Monday, February 16, 2015

Shareholder Activism and Political Correctness

Dealbook issued a novel politically correct gender bias attack on shareholder activists. It noted that six of the 23 S&P 500 firms headed by women have been targeted by activists. This limited sample over a short time period is alleged to constitute circumstantial evidence of gender bias. Putting aside the statistical issues consider the following:

1)     Activists are probably the most equal opportunity group of investors in existence. All they care about is perceived value gaps which they can exploit. This is usually represented by ROE< cost of equity or market values<breakup value. Race, color, creed, nationality, or gender are not screens they use to identify targets. This is not because they are nice guys. Rather it is because they must make profit to attract investor funds. If you underperform you pop up on their list and they will be calling you regardless of whether you are male, female, transgender, or a eunuch.

2)     The specific  harassed female lead firms identified in Dealbook  all have stories and performance issues which would justify inclusion on any activists list:

a) Pepsi: suffering from a profit decline related to sagging soda revenues-the same problem impacting Coca Cola. Activists raised concerns regarding the continued operation of the drinks and snacks businesses at Pepsi. This represents a legitimate view that shareholder value can be increased by spinning off the snack division.

b) Yahoo: Starboard raised issues concerning the tax efficient disposal of the Alibaba shares and the continued operation of Yahoo as an independent entity. Given Yahoo’s past performance problems these seem like appropriate questions to ask.

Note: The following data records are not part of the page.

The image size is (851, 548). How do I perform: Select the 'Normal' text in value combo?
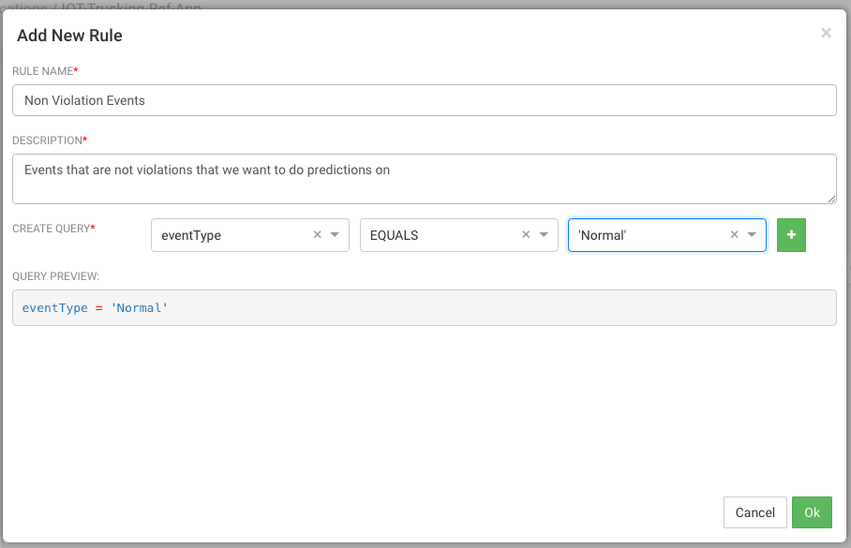[602, 235]
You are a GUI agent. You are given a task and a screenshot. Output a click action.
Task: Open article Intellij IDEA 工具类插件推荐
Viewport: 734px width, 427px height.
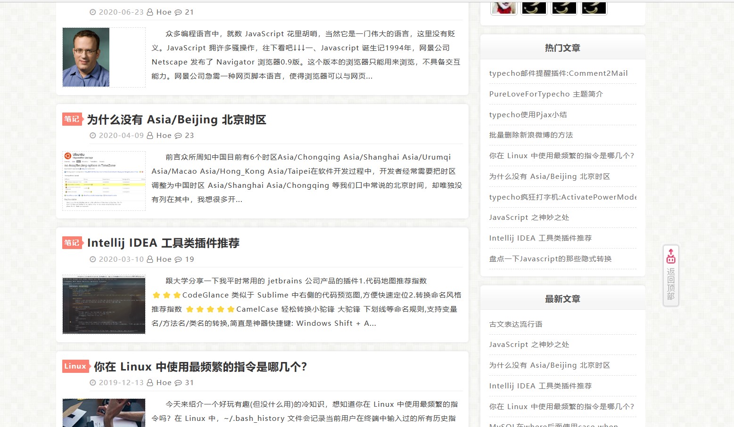coord(164,243)
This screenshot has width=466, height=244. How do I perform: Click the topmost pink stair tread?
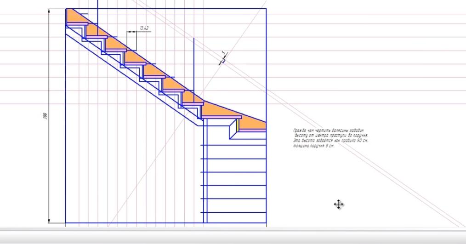click(77, 23)
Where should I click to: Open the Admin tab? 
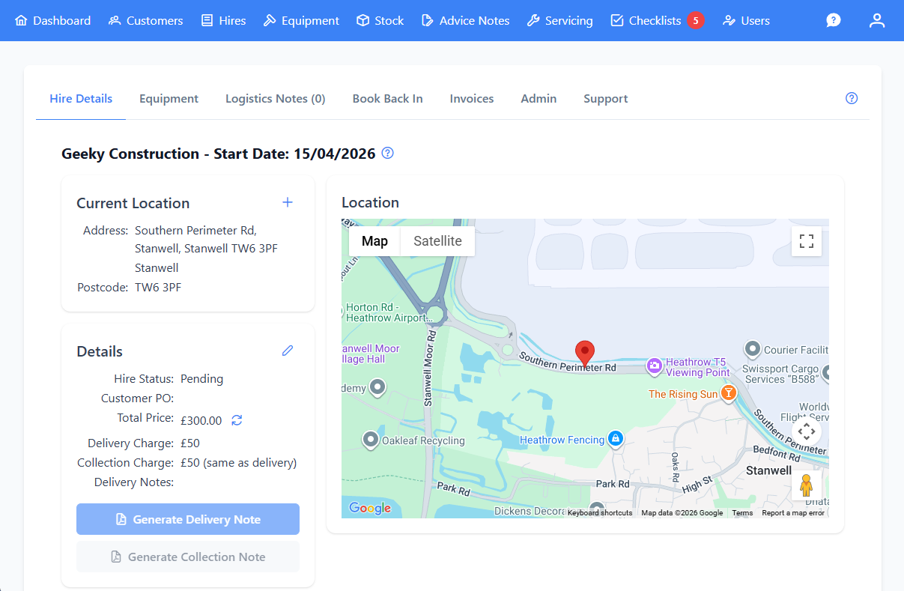coord(538,98)
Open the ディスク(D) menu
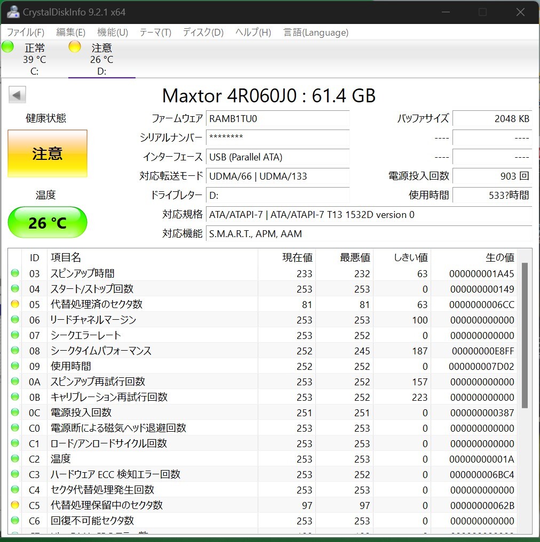540x542 pixels. 202,33
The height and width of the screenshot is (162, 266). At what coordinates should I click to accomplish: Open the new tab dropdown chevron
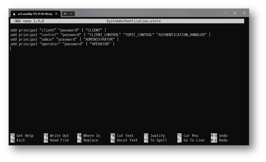71,14

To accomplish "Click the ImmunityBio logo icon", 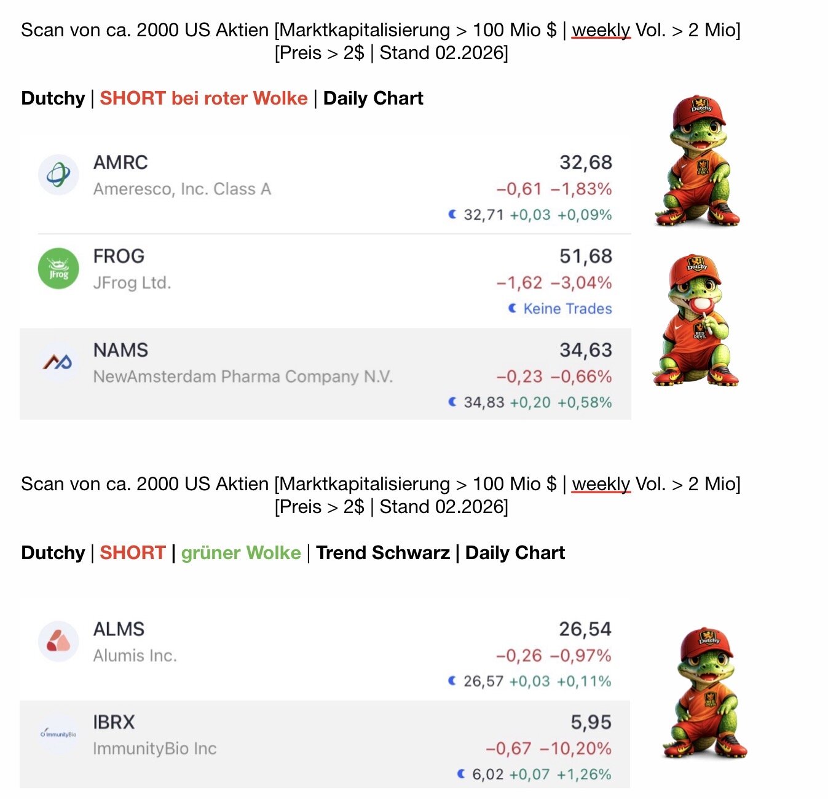I will [58, 734].
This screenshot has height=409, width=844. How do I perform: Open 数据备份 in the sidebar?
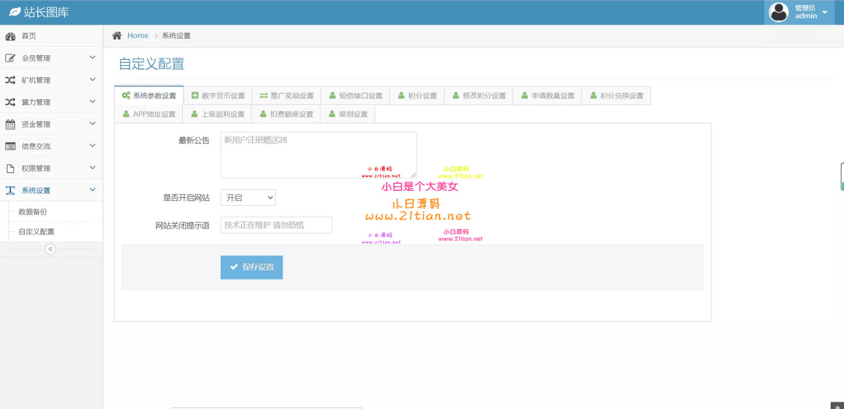[33, 212]
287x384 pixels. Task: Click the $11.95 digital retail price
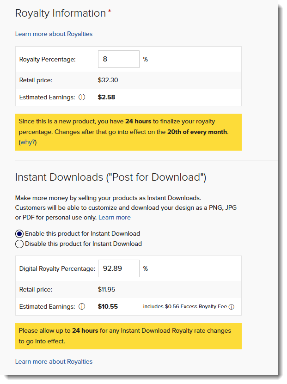(x=106, y=290)
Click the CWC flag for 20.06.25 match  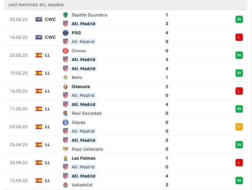[x=39, y=19]
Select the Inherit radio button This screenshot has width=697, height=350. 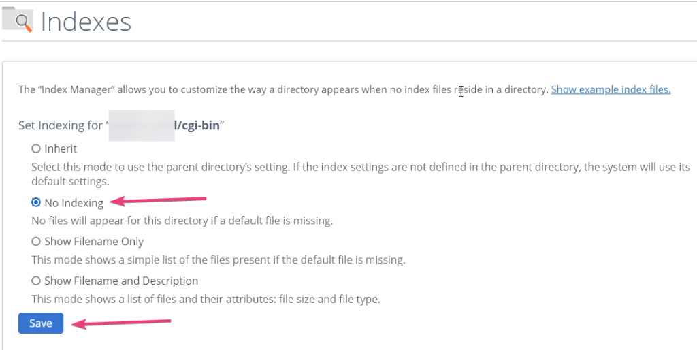[36, 148]
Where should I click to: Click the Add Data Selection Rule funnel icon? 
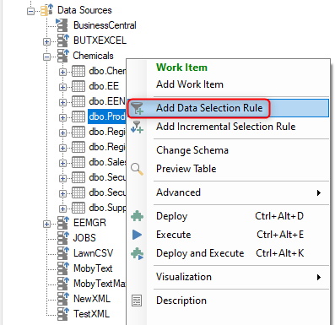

c) DuPont: Peltz wants to spinoff DuPont’s business units to improve efficiency. The CEO’s vigorous defense has been questioned by her recent surprise disposal of a large block of stock.

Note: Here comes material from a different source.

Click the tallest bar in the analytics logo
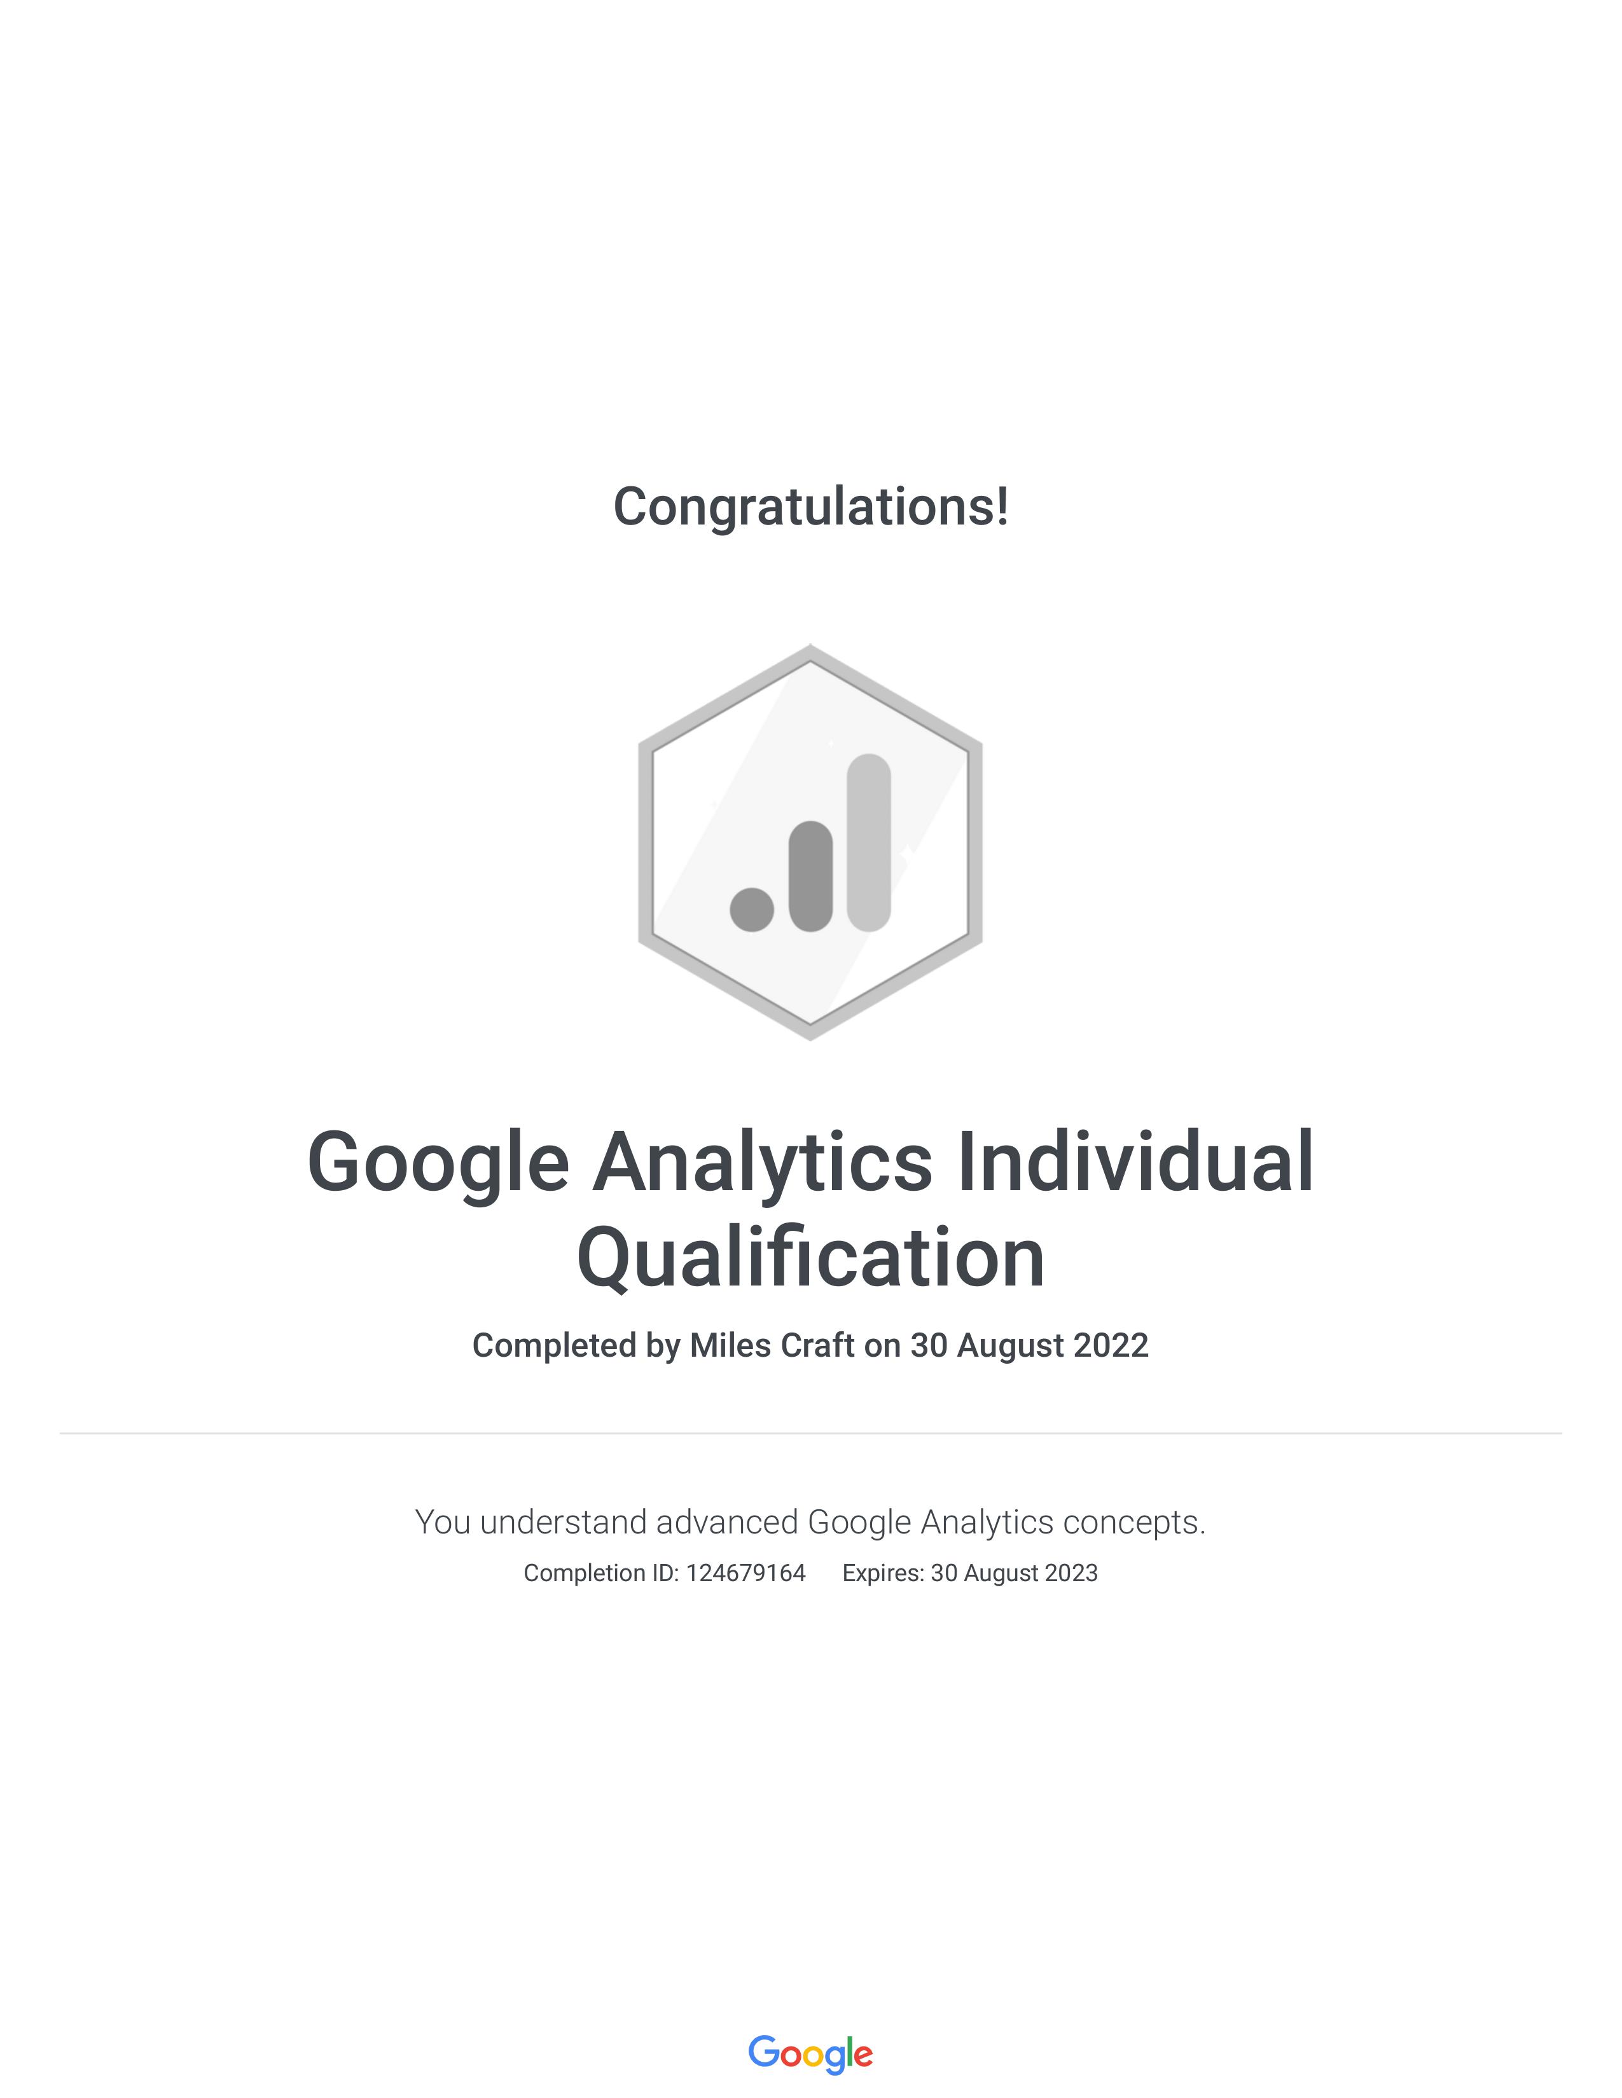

d) Mondelez: also suffered profit declines. The CEO’s judgment when CEO of Kraft (Mondelez was spun-off from Kraft) was questioned by Warren Buffett regarding the use of undervalued stock to fund an acquisition. Does Dealbook think Buffett is gender biased as well?

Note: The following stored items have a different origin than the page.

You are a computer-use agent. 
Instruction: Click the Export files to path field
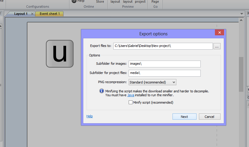(163, 46)
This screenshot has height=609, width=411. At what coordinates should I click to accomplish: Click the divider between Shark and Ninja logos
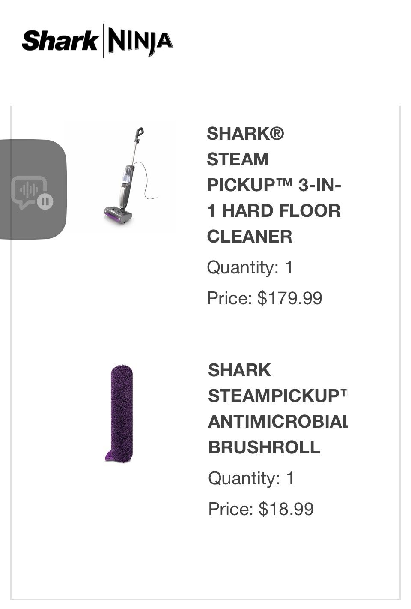103,41
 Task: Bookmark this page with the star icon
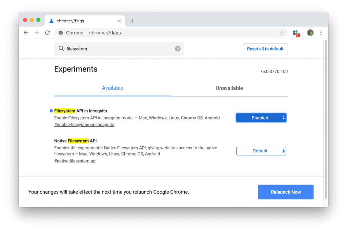coord(282,33)
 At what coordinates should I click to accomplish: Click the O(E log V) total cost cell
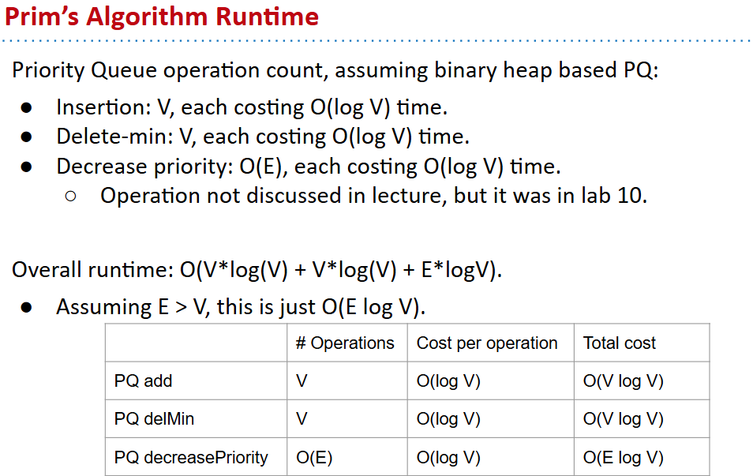coord(624,457)
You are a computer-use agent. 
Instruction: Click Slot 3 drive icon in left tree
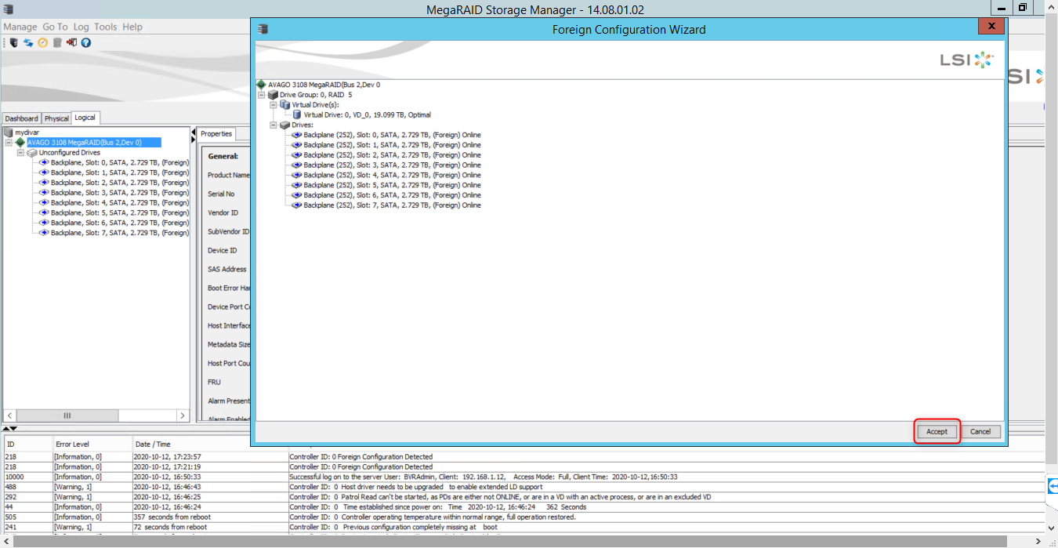(45, 193)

e)Hewlett-Packard: Meg Whitman has a difficult job turning around accident prone HP.  Any wonder why investors are concerned?

Thus, more than one conclusion, gender bias, can be drawn from the companies cited. Dealbook seems to be suggesting that female CEOs are immune to scrutiny and should be granted extra leeway. Is this political correctness or a disguised attack on shareholder activists?

My money is on the activists. Their self interested focus on profit ensures their gender blindness.

Before thinking I am a male chauvinist pig-keep in mind I have two daughters and especially frown upon anyone using gender to discriminate against them or anyone else.